Figure. NNM-Corr resolves latent factors in rank order across a broad budget range — yielding a stable rank plateau — whereas NNM keeps all factors suppressed until they collapse in together at high r, with no stable regime.

Top row — the eigenvalue fan. The decisive difference is where the factors are born. NNM-Corr starts lifting factors off zero at r≈16–32 and admits them progressively with increasing r. NNM keeps everything pinned at zero until r≈2048–4096 and then dumps the entire spectrum in over a single octave — the curves all detach almost simultaneously in a near-vertical wall. So NNM has essentially no resolved ordering of factors: there’s one budget regime where nothing exists and an adjacent one where everything exists at once. NNM-Corr resolves factors one trait at a time. That’s the whitening doing exactly what it should: by deflating the correlated-noise eigenvalues, the true factors clear the noise floor at much lower budget and in rank order, instead of being buried until the budget is large enough to lift signal and inflated-noise together.

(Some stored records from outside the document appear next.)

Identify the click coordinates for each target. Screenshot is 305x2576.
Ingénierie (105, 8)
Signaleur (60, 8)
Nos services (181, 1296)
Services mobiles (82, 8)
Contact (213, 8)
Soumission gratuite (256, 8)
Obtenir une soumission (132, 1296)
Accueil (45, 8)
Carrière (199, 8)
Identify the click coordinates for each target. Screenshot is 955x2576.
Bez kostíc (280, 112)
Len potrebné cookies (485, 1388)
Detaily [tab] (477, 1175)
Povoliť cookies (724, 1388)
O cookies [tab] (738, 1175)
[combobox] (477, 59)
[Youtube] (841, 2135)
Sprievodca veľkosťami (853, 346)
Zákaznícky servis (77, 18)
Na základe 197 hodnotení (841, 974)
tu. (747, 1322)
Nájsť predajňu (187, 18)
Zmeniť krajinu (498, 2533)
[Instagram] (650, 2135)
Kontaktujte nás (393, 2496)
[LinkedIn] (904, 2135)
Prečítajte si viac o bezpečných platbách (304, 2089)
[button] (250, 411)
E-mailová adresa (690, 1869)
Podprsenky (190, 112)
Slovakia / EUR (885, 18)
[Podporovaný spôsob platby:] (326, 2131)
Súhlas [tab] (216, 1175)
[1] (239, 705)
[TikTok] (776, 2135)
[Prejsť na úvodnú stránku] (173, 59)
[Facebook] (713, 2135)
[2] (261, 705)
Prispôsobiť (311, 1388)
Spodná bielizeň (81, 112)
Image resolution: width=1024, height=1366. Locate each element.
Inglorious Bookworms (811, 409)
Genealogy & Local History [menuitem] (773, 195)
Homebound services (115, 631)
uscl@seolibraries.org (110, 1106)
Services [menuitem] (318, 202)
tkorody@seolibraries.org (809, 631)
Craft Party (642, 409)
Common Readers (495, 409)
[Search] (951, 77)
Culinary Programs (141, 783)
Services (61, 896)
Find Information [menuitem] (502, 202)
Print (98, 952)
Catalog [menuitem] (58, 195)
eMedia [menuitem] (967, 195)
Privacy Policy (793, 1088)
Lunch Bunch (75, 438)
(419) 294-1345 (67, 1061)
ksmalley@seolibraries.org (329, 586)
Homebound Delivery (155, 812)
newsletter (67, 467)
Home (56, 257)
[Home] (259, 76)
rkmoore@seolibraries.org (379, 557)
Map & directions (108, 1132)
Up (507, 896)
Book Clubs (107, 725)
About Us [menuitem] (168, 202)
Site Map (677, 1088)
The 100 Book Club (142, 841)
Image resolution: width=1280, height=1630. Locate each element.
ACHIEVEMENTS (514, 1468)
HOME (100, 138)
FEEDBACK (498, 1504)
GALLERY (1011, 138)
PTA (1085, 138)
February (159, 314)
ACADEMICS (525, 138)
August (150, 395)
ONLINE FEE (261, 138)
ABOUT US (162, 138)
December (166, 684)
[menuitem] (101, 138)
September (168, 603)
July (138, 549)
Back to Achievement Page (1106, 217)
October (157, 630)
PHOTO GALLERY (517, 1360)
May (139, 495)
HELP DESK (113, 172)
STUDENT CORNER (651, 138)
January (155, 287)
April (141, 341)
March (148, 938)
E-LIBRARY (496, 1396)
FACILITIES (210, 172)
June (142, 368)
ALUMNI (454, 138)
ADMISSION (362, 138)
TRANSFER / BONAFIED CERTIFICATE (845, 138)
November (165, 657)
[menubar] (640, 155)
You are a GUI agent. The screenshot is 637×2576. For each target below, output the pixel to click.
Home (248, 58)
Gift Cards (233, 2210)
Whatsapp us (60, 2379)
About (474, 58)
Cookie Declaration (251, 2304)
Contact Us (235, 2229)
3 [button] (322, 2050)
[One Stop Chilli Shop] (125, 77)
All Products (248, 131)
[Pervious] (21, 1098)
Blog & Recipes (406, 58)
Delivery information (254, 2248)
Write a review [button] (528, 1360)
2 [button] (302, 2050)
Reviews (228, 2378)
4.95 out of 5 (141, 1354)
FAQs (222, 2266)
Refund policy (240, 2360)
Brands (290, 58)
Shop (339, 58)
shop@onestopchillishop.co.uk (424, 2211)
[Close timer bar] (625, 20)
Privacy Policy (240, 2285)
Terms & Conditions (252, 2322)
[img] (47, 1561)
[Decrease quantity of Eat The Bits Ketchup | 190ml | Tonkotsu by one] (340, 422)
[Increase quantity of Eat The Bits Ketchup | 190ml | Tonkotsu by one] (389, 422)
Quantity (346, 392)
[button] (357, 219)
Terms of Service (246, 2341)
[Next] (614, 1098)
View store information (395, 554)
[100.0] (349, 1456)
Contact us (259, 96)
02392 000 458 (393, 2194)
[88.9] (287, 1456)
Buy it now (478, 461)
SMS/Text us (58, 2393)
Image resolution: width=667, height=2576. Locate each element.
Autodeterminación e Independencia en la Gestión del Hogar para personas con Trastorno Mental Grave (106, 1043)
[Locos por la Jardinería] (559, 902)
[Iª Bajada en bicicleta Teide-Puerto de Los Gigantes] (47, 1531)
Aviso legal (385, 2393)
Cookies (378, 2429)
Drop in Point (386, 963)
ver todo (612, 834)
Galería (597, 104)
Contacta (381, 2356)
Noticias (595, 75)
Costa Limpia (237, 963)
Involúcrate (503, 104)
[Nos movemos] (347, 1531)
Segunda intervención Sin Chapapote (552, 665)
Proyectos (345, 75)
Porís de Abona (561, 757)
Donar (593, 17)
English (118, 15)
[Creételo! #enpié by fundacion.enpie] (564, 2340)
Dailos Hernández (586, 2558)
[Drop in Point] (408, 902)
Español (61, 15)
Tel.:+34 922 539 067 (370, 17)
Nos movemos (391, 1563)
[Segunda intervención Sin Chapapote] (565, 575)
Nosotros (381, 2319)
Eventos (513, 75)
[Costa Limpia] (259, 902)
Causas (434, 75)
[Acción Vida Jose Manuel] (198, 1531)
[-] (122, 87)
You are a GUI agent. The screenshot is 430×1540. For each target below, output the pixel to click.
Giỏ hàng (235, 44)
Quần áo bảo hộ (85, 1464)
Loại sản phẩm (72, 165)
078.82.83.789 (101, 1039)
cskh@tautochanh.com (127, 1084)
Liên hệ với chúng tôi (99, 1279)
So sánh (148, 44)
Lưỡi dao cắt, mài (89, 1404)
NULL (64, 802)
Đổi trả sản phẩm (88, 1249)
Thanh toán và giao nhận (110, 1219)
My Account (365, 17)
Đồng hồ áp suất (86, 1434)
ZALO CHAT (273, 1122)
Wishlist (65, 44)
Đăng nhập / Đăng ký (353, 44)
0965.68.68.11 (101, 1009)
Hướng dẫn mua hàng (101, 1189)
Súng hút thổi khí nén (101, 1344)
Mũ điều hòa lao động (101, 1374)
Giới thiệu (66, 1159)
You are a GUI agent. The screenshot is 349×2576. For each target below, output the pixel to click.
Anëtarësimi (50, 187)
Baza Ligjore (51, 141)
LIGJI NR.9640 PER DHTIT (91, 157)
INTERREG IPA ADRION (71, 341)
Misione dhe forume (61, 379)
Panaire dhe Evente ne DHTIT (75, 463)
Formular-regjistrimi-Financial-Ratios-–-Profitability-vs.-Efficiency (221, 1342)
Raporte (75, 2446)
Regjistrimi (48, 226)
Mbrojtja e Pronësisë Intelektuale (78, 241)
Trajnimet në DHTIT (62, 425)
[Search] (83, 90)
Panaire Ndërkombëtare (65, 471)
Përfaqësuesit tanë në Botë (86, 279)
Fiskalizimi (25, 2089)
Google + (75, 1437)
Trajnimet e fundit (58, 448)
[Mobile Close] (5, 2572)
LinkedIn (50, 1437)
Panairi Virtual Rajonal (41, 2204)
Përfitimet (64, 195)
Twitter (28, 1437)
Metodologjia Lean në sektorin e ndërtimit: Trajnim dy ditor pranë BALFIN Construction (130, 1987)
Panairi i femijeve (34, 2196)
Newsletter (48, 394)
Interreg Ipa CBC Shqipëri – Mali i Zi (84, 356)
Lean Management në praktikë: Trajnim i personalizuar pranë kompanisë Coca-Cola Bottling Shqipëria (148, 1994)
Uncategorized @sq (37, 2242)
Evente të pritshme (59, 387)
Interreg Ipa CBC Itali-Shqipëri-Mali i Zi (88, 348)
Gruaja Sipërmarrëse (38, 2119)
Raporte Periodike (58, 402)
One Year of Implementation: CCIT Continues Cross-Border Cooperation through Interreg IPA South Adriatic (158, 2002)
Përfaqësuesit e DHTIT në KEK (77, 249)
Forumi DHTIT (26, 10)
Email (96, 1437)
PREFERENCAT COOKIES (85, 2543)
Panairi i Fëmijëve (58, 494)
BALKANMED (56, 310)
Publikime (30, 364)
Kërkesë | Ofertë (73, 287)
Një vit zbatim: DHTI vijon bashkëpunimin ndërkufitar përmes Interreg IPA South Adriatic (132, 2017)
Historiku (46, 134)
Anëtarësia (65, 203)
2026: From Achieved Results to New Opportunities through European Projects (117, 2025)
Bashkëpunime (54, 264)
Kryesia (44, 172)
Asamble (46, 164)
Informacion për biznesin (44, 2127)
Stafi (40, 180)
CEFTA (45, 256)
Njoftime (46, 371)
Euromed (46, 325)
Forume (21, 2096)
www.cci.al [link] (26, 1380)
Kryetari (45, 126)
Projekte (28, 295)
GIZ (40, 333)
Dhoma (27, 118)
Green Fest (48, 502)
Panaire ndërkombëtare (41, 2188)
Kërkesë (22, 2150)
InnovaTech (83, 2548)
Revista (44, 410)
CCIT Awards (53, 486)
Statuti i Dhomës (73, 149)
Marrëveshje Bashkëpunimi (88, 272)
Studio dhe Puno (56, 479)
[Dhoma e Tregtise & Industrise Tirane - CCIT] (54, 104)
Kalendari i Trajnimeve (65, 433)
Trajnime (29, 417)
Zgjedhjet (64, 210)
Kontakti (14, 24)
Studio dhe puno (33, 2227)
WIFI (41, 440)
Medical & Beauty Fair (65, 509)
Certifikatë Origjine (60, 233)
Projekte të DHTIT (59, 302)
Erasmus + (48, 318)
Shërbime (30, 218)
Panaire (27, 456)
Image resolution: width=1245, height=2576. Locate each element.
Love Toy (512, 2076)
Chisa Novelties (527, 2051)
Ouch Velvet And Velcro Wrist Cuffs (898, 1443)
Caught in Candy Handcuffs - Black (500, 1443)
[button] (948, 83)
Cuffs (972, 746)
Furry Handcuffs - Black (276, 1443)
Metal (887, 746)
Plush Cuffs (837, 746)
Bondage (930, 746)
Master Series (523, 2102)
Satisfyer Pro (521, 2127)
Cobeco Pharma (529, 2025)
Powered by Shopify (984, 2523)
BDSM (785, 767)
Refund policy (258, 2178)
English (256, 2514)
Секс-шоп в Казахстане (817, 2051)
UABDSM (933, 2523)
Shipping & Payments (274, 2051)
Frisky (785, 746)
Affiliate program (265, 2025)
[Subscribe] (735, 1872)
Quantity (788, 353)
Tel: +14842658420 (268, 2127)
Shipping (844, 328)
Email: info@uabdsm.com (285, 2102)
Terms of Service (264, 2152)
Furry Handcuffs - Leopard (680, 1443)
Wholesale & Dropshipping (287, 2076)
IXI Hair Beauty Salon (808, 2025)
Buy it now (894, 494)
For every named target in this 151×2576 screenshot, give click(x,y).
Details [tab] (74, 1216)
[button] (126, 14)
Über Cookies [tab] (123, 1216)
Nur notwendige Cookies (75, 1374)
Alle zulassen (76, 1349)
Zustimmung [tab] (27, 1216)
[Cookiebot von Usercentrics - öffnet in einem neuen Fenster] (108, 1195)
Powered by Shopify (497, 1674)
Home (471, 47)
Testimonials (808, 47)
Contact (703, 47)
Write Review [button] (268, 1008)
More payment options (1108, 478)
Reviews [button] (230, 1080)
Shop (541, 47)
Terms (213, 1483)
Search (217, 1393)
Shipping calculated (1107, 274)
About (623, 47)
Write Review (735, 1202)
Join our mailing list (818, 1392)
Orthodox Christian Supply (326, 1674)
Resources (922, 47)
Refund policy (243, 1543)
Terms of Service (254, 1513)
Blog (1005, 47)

Middle row — the rank proxies. In NNM-Corr the ranks track each other smoothly and stay close through r≈256–2048. In NNM they are flat near zero, then all four shoot up together past r≈4096 with the count and energy measures racing to ~107 (full dimension) almost immediately. NNM never exhibits a regime where the rank measures separate from the ambient dimension in a controlled way — it goes from nothing to saturated. The orange gmax-location curve is the one to watch: in NNM-Corr it has a visible step-and-hold around k≈25 across r≈512–1024 before climbing again; in NNM it has no such shelf.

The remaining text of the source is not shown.